The case stands on circumstantial evidence. The 41st Battalion of pac
was on duty that day. The log book shows which truck went where, how
much diesel it had, how many kilometres it logged, who was given which
firearm. After the first three were shot, the remaining started fighting
back barehanded. The pac men started firing indiscriminately on the
truck. One of the pac men was hit by a bullet in friendly fire. Next
day, he was taken to the hospital. His medical report is there on
record.
By the time the truck started moving it was night, remembers Nasir.
"We reached the canal around 9 p.m., after which the truck stopped.
Three of us were ordered to get down. First, two PAC men held Mohammad
Yasin from two sides and another shot him point-blank and threw him into
the canal. Similarly, Mohammad Ashraf was disposed of.

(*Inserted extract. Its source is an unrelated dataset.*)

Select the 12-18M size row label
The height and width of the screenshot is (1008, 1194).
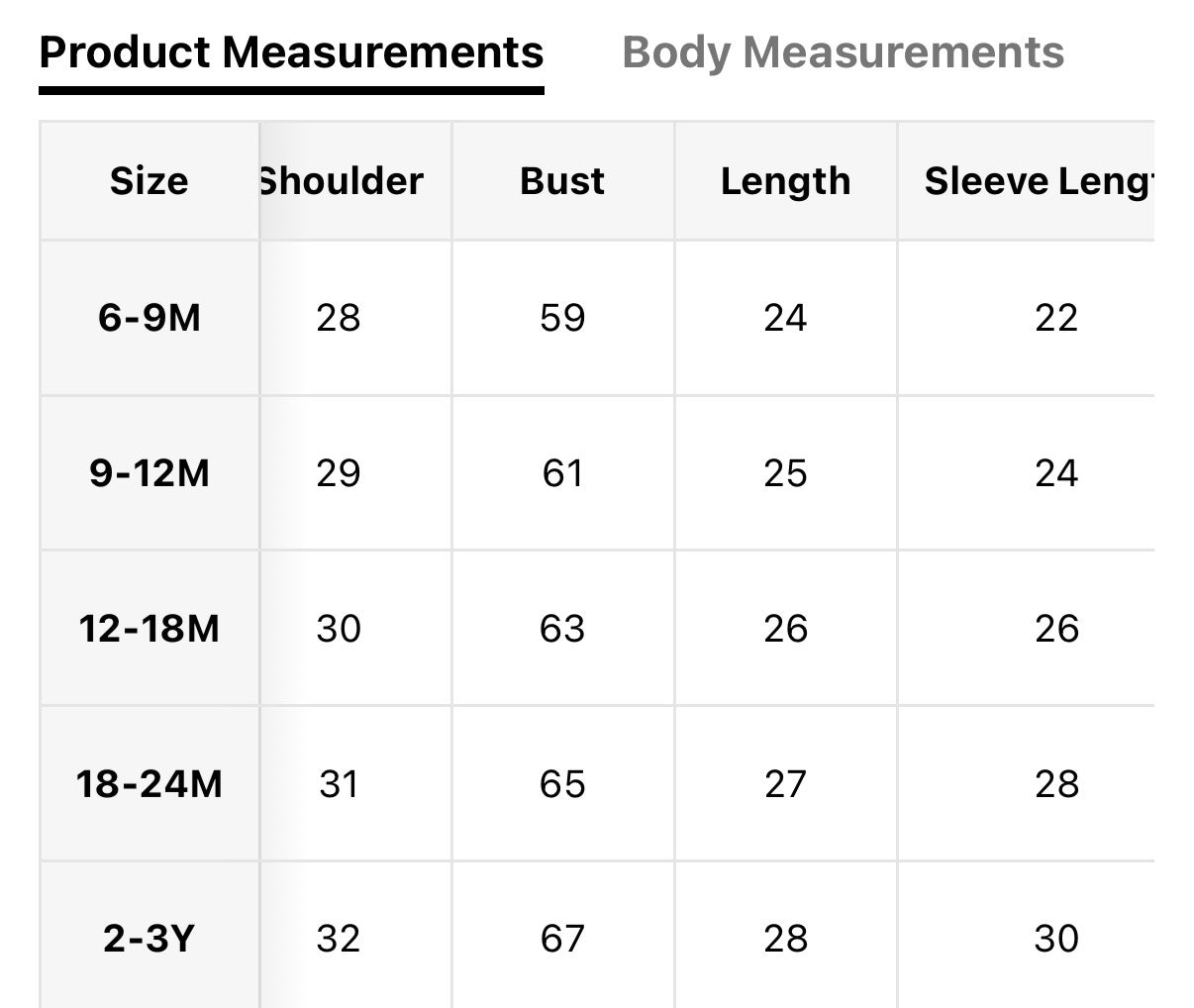click(149, 629)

We resisted.
Then they started firing on the truck indiscriminately," he says.
Mohammad Usman, now 55 and permanently disabled, lives in the Kancha
ka Pul locality and sells fruits. He recounts: "It was Ramadan, but I
was not fasting that day. We were living under curfew for the last six
days and had no flour, milk or anything. How could we go out in the
curfew?" he says, eyes moistening. Bullets shattered his hips and waist.

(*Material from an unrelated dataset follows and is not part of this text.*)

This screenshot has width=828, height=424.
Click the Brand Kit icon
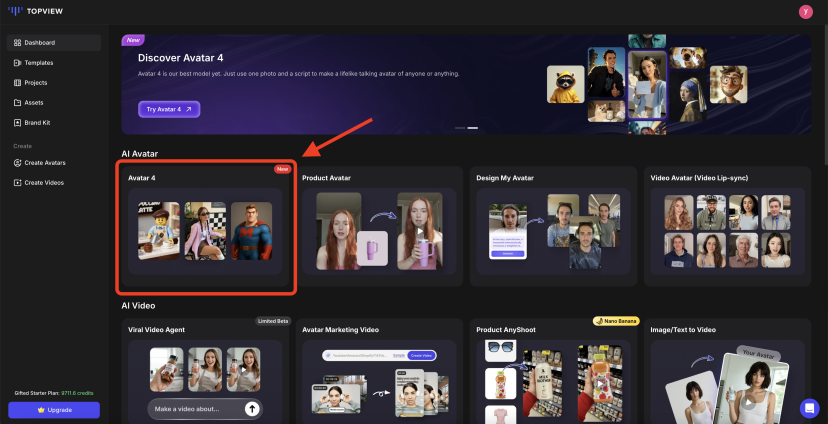17,123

Somehow, he pulled himself out of the canal. Around 3 a.m., a policeman
came in a jeep and said, "Beta, I am taking you to the hospital, but
don't mention PAC. If you do, we will inject you with poison and you
will die within five minutes." Usman did as he was told, but later told
his family what had happened.
Mohammad Naim 43
He
was not hit by bullets but he had already been beaten so much that he
lay unconscious in the truck.Presumed dead, Naim was thrown into the
canal along with the other bodies.
"We just get dates in courts. I am tired now. I have neither the money nor energy. Still I hope we will get justice." |
Most
of those handed over by the Army to PAC were sent to jail. Before that,
they were beaten up in the Civil Lines area in which three of them
died. Five were beaten to death in Fatehgarh jail. One of them was Mohd.

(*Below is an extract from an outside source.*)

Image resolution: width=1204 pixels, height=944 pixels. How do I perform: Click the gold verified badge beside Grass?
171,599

Usman, whose 66-year-old widow Hanifa says, "We get date after date at
the court, but no justice." Moinuddin, 50, one of the arrested, says,
"Sarkar (government) does not recognise us as Indians. Else, the case
would've been decided long ago." Grover says a, "protracted case always
benefits the accused as many witnesses die and many begin to forget the
details". Some of the witnesses of the Army still draw their pension but
do not turn up even after summons. Grover fears that after such a long
series of sustained institutional acts of sabotage, the victims may
finally lose the case.
Janata Party President Subramanian Swamy, who had walked from
Makanpur to the national capital in June 1987 and sat on a fast for a
week demanding justice, has not lost hope: "Justice for Hashimpura
victims is crucial to the existence of India as we know it."